И все-таки, особая радость не покидала и меня в течение всего восхождения, да и в течение всего моего пребывания в Кашмире. Это была радость жизни в горах; это была особая радость от встречи с Гималаями. Я ощущал свою связь с ними, мне нравилось произносить само это слово. Индия, Гималаи: для меня их имена были неразделимы. На скольких же ярко раскрашенных религиозных картинках в доме моей бабушки я видел эти горы, эти белые конусы на фоне простой, холодной синевы! Они стали неотъемлемой частью моей вымышленной Индии. Как бы я поразился тогда, на Тринидаде, болезненно удаленном от тех мест, которые казались стоящими и настоящими оттого, что были досконально известны, — если бы мне сказали, что когда-нибудь я буду ходить среди подлинных прообразов тех, нарисованных, гор.
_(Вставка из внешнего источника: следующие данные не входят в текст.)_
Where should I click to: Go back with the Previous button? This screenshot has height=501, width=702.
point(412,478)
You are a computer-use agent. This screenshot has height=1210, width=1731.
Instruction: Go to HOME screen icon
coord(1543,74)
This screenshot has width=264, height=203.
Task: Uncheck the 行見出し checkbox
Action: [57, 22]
Я знал, что те картины лгали; то, что на них изображалось, ничего для меня не значило; однако в том уголке сознания, где продолжает жить детство, всегда оставалась надежда, что есть в них и правда. И отчасти именно с этим ощущением недосягаемого, которое подарили мне те картины, похожие на другие — те, что, кажется, целую жизнь спустя я увидел опять на индийских базарах и на тротуарах, среди пыльного товара торговцев, — с этим ощущением глядел я на эти, настоящие, горы. Находиться среди них значило ненадолго — и с более пронзительным чувством их недосягаемости — заново предъявить на них свои права. Отвергнуть легенду о тысячеглавом Шешнаге было легко. Но само существование этой легенды делало это озеро моим. Оно было моим — но как будто чем-то давно утраченным, чем-то таким, от чего мне скоро опять придется отвернуться. Странно ли видеть в этих Гималаях, подробно нанесенных на карту и, быть может, когда-то прежде известных еще лучше, — индийский символ утраты: горы, на которые жители раскаленных равнин оглядываются с тоской, к которым теперь они могут возвращаться лишь в паломничествах, легендах и картинах?
В конце долины, где лед, менее защищенный, частично сошел, вдруг ожила запечатленная в памяти картина: садху, одетый в одну только леопардовую шкуру, босиком идущий по гималайскому снегу, почти что в образе бога, которого он искал. Он держал свой трезубец, как копье, и на этом трезубце развевалось знамя из легкой прозрачной материи. Он шел одиноко, как человек, которому этот путь хорошо знаком. Это был молодой человек безукоризненной, тревожной красоты. Его кожа была выжжена дочерна и перепачкана белой золой; волосы имели светло-рыжеватый оттенок; но все это лишь делало неестественной безупречность его черт, наклон головы, стройность членов, легкую уверенную поступь, изящную игру мускулов на спине и животе. За несколько дней до паломничества я видел его в Шринагаре: он отдыхал в тени чинары, дерзко обнажив вялые гениталии. Там он казался неуместным: бездельник, туземец, явившийся в город. Тогда его выпачканная пеплом нагота, говорящая о безразличии к телу, придавала его красоте зловещий вид. Зато теперь он словно делился своим благородством со всеми паломниками: их влекла одна цель.